CyI Colloquium: European climate dynamics over past centuries; new insights from temporal and spatial high resolution climate reconstructions & perspectives for the future
Knowledge of past climate helps addressing the question whether modern climate change is unprecedented in a long-term context and improves our understanding of the natural climate variability. The lack of widespread instrumental climate records, however, requires natural climate archives or ‘‘proxy’’ data such as tree-rings, ice cores, corals and documentary evidence to statistically reconstruct climate in past centuries. Considerable progress has recently been made in the estimation of past centuries hemispheric mean climate trends and in the employment of climate models to assess the roles of natural and anthropogenic forcing. It is found, that the warmth of the past decade for the Northern Hemisphere is likely anomalous in the context for more than a millennium.
Partly due to the sparseness of available proxy data, less progress has been achieved in identifying the spatial patterns as well as the causal factors behind them.
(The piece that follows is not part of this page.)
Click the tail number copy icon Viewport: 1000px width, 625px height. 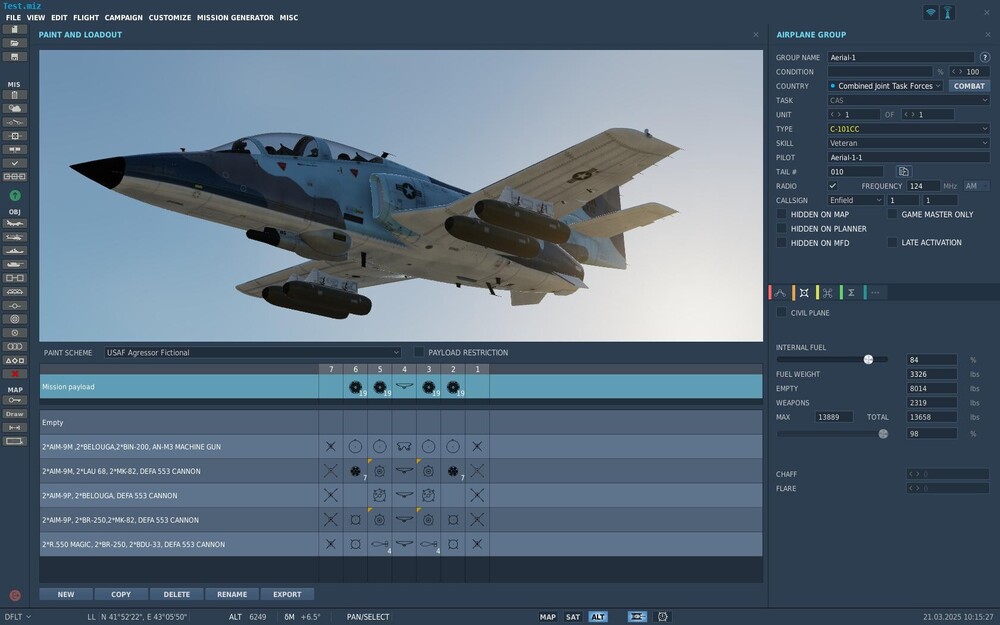[904, 172]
Spatial field reconstructions provide insight into the mechanisms and forcings underlying the observed climate variability and are particularly important for their comparison with AOGCM integrations.
Past and future climate changes can have a strong seasonal dependency. For instance, volcanism, solar irradiance, greenhouse gases and anthropogenic aerosols, all influence the annual cycle in differing and complementary ways. Currently, annually resolved hemispheric temperature reconstructions do not provide information on regional-scale temperature and, especially, precipitation variability such as the intrinsic seasonal patterns of climate change as they have occurred in Europe. Extremes at regional scales, such as the European hot summer of 2003 or the cold winter of 1708/1709 exhibit much larger amplitudes than extremes at global scale, and they may thus markedly affect the local to regional natural environment, societies, and economies, including most vital aspects such as water supply and agriculture.
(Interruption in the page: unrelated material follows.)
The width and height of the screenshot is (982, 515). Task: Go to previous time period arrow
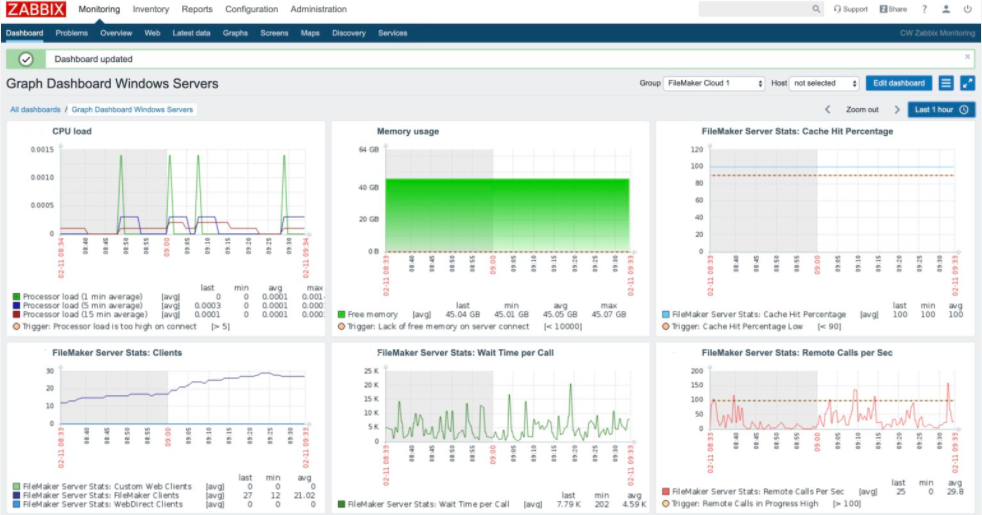[827, 110]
Further, better understanding of past climate change patterns and their causes is important for the validation of regional-to-continental scale climate projections which are relevant for the assessment of future climate change impacts.
We will present the current knowledge on multiproxy data and methodologies applied to reconstruct European climate change spanning the last few centuries. Special emphasis will be put on temperature variations, uncertainties, trends as well as extremes and associated impacts. Other aspects include the comparison or regional climate reconstructions with the output of forced (solar, volcanic, greenhouse gases) climate simulations and the contribution of natural external factors and human activities to European temperatures over the past half millennium.
The talk will conclude with the presentation of perspectives for future interdisciplinary research in the field of paleoclimatology.